- [Task]: Pull out the rows from the line containing "The height and width of the screenshot is (243, 383)." through the line containing "click(113, 376)", both included, and copy them exactly as they stand.

(Rows from a dataset)
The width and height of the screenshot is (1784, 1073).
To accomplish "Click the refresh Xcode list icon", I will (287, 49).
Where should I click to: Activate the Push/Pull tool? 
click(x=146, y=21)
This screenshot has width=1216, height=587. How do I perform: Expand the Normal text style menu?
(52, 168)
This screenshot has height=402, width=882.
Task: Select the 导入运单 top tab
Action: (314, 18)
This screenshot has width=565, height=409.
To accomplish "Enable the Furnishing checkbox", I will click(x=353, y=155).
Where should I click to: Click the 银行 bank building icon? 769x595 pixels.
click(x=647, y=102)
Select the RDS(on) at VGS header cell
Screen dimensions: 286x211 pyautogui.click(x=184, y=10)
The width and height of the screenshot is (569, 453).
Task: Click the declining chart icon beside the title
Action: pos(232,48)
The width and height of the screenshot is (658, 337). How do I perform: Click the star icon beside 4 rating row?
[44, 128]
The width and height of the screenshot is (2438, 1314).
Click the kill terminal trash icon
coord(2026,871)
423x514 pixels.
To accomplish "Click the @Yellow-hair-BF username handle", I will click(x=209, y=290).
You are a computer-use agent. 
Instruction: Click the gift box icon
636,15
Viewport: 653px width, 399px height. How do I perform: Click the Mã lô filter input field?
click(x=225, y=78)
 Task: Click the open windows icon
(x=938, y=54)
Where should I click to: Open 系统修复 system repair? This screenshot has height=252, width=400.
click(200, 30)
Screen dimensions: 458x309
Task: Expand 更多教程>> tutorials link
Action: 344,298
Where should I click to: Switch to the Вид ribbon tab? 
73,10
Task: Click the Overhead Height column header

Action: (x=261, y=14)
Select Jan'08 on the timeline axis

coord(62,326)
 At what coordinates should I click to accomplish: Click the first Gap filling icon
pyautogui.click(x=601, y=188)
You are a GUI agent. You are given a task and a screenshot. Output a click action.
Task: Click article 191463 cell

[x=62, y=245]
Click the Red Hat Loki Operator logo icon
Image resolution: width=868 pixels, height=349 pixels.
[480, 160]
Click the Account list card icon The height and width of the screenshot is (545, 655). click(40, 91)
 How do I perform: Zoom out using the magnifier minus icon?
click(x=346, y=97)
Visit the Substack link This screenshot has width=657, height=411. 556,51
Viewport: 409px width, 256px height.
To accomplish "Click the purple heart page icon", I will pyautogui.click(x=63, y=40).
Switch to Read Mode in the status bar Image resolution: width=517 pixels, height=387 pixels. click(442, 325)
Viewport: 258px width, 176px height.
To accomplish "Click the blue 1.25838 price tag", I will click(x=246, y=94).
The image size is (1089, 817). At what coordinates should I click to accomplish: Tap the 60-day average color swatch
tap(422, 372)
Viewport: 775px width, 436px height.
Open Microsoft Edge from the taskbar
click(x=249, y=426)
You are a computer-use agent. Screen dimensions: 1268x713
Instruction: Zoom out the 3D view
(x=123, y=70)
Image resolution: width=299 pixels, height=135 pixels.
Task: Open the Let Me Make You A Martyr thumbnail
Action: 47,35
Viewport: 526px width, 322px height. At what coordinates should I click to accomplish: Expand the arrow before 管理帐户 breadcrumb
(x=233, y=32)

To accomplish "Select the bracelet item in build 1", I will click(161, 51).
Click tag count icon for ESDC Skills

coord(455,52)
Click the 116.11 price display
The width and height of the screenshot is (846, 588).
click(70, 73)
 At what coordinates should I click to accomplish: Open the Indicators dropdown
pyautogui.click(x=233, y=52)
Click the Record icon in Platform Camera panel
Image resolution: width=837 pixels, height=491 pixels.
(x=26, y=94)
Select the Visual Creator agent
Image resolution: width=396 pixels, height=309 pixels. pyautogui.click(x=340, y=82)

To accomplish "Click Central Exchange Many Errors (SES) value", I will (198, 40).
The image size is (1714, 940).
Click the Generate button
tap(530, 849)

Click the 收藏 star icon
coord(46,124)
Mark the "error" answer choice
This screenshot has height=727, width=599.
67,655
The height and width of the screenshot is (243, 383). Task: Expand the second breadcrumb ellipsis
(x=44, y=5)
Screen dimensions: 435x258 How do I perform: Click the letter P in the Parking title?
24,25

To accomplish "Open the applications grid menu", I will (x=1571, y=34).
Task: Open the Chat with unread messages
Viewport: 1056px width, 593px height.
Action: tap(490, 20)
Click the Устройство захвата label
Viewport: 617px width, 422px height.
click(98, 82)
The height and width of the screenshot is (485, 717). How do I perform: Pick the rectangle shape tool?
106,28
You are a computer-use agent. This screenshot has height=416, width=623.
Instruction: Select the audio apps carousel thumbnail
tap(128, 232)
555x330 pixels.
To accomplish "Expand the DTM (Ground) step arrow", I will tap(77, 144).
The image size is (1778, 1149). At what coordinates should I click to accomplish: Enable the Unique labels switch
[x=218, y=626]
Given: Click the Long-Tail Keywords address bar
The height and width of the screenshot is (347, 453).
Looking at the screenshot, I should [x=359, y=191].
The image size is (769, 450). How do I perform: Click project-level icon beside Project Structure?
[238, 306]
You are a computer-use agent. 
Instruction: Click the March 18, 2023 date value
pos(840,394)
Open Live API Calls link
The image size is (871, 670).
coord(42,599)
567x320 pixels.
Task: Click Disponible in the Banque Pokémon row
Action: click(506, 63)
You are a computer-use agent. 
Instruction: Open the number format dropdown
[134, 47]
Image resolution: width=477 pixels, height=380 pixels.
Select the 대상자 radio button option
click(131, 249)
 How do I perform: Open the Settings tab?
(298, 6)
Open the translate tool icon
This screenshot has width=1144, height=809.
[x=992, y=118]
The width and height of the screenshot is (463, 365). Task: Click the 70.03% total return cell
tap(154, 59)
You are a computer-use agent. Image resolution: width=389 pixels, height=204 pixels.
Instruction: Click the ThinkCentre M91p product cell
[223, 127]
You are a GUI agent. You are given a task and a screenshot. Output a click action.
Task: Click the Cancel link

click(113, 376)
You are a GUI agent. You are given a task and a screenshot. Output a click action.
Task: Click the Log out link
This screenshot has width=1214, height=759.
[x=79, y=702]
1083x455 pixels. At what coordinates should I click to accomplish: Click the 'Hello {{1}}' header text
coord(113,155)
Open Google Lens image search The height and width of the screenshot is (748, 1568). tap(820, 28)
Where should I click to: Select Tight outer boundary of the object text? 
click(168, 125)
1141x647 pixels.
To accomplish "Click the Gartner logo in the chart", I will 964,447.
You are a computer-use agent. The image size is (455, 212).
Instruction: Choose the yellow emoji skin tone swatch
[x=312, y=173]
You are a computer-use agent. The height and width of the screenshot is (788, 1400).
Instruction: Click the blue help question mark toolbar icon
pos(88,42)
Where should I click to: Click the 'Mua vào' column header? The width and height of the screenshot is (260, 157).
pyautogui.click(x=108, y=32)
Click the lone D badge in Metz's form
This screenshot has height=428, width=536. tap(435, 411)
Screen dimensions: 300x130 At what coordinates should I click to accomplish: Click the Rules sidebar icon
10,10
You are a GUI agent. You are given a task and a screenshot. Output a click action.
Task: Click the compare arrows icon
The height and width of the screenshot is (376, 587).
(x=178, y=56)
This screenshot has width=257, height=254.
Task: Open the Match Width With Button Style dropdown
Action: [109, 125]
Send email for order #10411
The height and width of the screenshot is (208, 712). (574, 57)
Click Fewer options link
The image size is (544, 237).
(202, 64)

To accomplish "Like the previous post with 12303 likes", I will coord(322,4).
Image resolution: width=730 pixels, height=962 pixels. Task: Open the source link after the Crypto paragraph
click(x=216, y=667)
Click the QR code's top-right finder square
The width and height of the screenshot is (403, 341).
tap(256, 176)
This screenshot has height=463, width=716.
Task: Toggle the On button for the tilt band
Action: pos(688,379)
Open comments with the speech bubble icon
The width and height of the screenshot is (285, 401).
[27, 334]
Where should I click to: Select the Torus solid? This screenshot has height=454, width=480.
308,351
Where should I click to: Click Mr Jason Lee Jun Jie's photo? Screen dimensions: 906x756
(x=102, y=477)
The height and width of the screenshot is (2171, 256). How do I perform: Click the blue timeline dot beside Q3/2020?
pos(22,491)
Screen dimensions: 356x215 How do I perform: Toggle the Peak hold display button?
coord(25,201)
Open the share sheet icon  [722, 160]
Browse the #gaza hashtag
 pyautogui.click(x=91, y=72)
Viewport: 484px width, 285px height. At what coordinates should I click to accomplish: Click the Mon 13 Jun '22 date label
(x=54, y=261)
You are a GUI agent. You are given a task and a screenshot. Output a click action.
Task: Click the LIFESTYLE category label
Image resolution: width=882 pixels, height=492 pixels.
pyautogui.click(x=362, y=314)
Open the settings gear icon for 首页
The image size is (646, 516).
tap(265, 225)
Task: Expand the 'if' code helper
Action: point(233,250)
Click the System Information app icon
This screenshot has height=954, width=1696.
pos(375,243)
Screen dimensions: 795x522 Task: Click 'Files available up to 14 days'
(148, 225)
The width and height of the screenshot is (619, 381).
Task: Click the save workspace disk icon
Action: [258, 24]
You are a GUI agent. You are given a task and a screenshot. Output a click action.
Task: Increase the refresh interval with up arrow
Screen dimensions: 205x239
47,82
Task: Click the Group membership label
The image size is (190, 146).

- [Solution]:
The height and width of the screenshot is (243, 383). Task: Expand the second breadcrumb ellipsis
(x=44, y=5)
Screen dimensions: 435x258 How do I perform: Click the letter P in the Parking title?
24,25

To accomplish "Open the applications grid menu", I will (x=1571, y=34).
Task: Open the Chat with unread messages
Viewport: 1056px width, 593px height.
Action: tap(490, 20)
Click the Устройство захвата label
Viewport: 617px width, 422px height.
click(98, 82)
The height and width of the screenshot is (485, 717). How do I perform: Pick the rectangle shape tool?
106,28
You are a computer-use agent. This screenshot has height=416, width=623.
Instruction: Select the audio apps carousel thumbnail
tap(128, 232)
555x330 pixels.
To accomplish "Expand the DTM (Ground) step arrow", I will tap(77, 144).
The image size is (1778, 1149). At what coordinates should I click to accomplish: Enable the Unique labels switch
[x=218, y=626]
Given: Click the Long-Tail Keywords address bar
The height and width of the screenshot is (347, 453).
Looking at the screenshot, I should [x=359, y=191].
The image size is (769, 450). How do I perform: Click project-level icon beside Project Structure?
[238, 306]
You are a computer-use agent. 
Instruction: Click the March 18, 2023 date value
pos(840,394)
Open Live API Calls link
The image size is (871, 670).
coord(42,599)
567x320 pixels.
Task: Click Disponible in the Banque Pokémon row
Action: click(506, 63)
You are a computer-use agent. 
Instruction: Open the number format dropdown
[134, 47]
Image resolution: width=477 pixels, height=380 pixels.
Select the 대상자 radio button option
click(131, 249)
 How do I perform: Open the Settings tab?
(298, 6)
Open the translate tool icon
This screenshot has width=1144, height=809.
[x=992, y=118]
The width and height of the screenshot is (463, 365). Task: Click the 70.03% total return cell
tap(154, 59)
You are a computer-use agent. Image resolution: width=389 pixels, height=204 pixels.
Instruction: Click the ThinkCentre M91p product cell
[223, 127]
You are a GUI agent. You are given a task and a screenshot. Output a click action.
Task: Click the Cancel link

click(113, 376)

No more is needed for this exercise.